Ad Familiares 10.21
Ad Familiares 10.21
Headnote
L. Munatius Plancus to Cicero, written from camp shortly before the Ides of May 43 BC according to the Perseus dateline Scr. in castris pnd. Id. Mai. a. 711 (43); but the events the letter narrates — the Isara bridge and the warning from Laterensis — belong to the days immediately preceding Lepidus’s defection on 29 May, so a dating in late May or the very beginning of June is what the contents require.
The letter is the apologia for an alliance that fell apart in Plancus’s hands. He had written confidently two days earlier that Lepidus was a good man and the war would be conducted by joint counsel; this letter unwrites that.

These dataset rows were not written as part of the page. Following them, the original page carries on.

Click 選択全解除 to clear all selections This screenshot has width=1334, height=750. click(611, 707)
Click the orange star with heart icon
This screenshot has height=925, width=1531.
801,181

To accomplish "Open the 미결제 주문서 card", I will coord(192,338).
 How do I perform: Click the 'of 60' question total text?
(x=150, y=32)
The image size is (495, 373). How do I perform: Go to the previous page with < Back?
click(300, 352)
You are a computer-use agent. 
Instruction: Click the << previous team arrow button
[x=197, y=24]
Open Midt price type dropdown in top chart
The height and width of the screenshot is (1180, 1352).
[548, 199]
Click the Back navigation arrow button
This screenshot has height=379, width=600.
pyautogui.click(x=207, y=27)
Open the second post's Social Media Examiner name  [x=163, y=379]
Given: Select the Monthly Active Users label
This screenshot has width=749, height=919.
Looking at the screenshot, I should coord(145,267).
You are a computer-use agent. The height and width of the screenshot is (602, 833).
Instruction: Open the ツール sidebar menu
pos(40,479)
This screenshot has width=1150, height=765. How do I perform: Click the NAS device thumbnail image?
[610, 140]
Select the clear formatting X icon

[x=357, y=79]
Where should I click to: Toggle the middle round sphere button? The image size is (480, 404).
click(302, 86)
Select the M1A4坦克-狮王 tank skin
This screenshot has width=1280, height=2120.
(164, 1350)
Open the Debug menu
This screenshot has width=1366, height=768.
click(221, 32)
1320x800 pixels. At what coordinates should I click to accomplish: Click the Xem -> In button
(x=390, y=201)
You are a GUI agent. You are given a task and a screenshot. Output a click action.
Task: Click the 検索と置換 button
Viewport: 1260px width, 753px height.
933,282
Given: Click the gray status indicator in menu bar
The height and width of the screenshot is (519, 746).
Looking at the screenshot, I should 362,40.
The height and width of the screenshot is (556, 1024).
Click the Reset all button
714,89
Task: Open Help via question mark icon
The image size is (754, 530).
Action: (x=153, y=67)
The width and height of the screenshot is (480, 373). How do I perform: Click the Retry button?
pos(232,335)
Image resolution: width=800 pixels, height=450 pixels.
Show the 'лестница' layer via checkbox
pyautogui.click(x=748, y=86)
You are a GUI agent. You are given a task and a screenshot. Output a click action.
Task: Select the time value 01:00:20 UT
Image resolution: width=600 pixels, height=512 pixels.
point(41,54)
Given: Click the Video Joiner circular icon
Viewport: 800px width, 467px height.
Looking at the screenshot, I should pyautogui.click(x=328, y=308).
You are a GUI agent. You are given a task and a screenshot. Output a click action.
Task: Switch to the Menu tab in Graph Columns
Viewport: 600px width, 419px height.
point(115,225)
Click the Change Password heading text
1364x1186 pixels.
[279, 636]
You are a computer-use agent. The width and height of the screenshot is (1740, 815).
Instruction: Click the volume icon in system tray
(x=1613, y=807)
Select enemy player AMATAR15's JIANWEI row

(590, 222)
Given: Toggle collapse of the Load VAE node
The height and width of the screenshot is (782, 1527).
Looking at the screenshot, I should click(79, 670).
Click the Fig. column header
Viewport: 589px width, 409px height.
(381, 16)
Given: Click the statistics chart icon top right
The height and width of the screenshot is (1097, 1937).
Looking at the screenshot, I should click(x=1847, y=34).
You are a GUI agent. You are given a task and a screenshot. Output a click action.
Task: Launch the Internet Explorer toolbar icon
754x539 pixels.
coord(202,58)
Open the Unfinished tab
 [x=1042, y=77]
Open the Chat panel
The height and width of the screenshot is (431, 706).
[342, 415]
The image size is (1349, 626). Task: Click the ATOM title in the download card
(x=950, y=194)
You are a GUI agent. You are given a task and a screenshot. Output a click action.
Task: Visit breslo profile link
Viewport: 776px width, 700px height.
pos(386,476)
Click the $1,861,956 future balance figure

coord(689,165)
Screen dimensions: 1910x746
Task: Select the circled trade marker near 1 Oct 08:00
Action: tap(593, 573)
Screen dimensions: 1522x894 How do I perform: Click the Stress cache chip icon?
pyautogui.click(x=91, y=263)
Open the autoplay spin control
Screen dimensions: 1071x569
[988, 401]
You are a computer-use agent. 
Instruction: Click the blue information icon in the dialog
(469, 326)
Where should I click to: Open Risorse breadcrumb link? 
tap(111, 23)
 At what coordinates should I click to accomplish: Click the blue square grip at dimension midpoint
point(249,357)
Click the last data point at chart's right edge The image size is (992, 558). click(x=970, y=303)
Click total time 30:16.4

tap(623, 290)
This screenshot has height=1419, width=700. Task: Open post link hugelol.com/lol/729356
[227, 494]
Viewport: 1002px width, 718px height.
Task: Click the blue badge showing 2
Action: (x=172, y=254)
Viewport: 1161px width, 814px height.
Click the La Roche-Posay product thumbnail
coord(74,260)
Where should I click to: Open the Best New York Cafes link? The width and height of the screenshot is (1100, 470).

The Isara has been bridged in a single day on Lepidus’s urging; an orderly then arrives with a fresh dispatch telling Plancus not to come — Lepidus, Plancus suspects, wants to keep the glory to himself. Plancus’s tone is candidly self-incriminating about this — “I will lay bare my rash plan to you” — and the candour is part of the self-defence. Then comes the letter of Laterensis, the upright Senate-appointee inside Lepidus’s camp, warning that Lepidus’s good faith is gone and that he, Laterensis, considers his own pledge to vouch for it discharged. The mutinous shout from Lepidus’s troops — “we want peace, we will not fight” — which Lepidus neither punishes nor cures, is the proof. Plancus pulls back, keeps the army intact, and asks Cicero to hurry an army up from Italy. The closing imperatives — send the army quickly, before the enemy gather and our side falter — are the operative request the letter is built to deliver.